Um über diese und weitere Fragen zu diskutieren, war Staatssekretär Thorben Albrecht am heutigen Donnerstag beim Verwaltungsrat der BA in Nürnberg zu Gast.

"Die BA spielt eine wichtige Rolle bei der Gestaltung der Arbeitswelt der Zukunft. Flexible Beschäftigungsformen stellen neue Anforderungen an den sozialen Schutz bei Arbeitslosigkeit. Gleichzeitig gilt es, die Weiterbildung zukunftsorientiert fortzuentwickeln, da Qualifizierung für Beschäftigte und arbeitslose Arbeitnehmerinnen und Arbeitnehmer auch aufgrund des digitalen Strukturwandels noch weiter an Bedeutung gewinnen wird. Dies diskutieren wir gemeinsam im Dialogprozess Arbeiten 4.0.", machte Staatssekretär Thorben Albrecht deutlich.

Peter Clever, Vorsitzender des Verwaltungsrates, betonte: "Die Digitalisierung ist eine Herausforderung für die ganze deutsche Gesellschaft und nicht etwa nur eine Frage der Wirtschaft. Im Kern birgt sie große Chancen für unser Land - nicht zuletzt auch für eine Fülle neuer Beschäftigungsmöglichkeiten. In der BA müssen wir noch mehr tun, um diese Chancen bestmöglich aufzugreifen und zu begleiten - vor allem durch individuelle und zukunftsorientierte Qualifizierung unserer Kunden, in erster Linie der Arbeitslosen. Alle Aktivitäten werden ihre volle positive Wirkung nur entfalten können, wenn in allen Regionen Deutschlands in ausreichendem Maße in eine moderne digitale Infrastruktur investiert wird."

Annelie Buntenbach, stellvertretende Vorsitzende des Verwaltungsrates, wies darauf hin: "Der digitale Wandel muss so gestaltet werden, dass die Beschäftigten nicht zum Anhängsel smarter Technologien gemacht oder massenhaft Arbeitsplätze vernichtet werden. Entscheidend ist eine breite Offensive für Qualifizierung und Gute Arbeit für Beschäftigte wie auch für Arbeitslose, damit die Unternehmen mit den digitalen Anforderungen Schritt halten können".
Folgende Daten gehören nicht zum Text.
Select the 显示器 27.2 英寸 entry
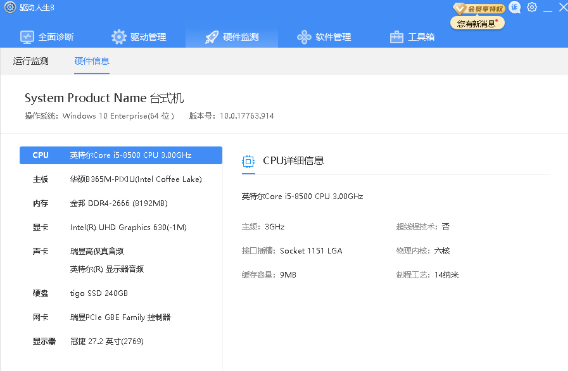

Der Verwaltungsrat der Bundesagentur wird das Thema "Arbeiten 4.0" weiter begleiten. Es ist ein wesentlicher Faktor, der bei der strategischen Weiterentwicklung der BA, gerade im Bereich der Qualifizierung und bei den Dienstleistungen der BA, zu beachten ist. Der Verwaltungsrat der BA wird die bereits jetzt erkennbaren strukturellen Veränderungen bei den Beratungen zum arbeitsmarktpolitischen Instrumentarium und zur Ausgestaltung des Dienstleistungsangebots der BA mit berücksichtigen.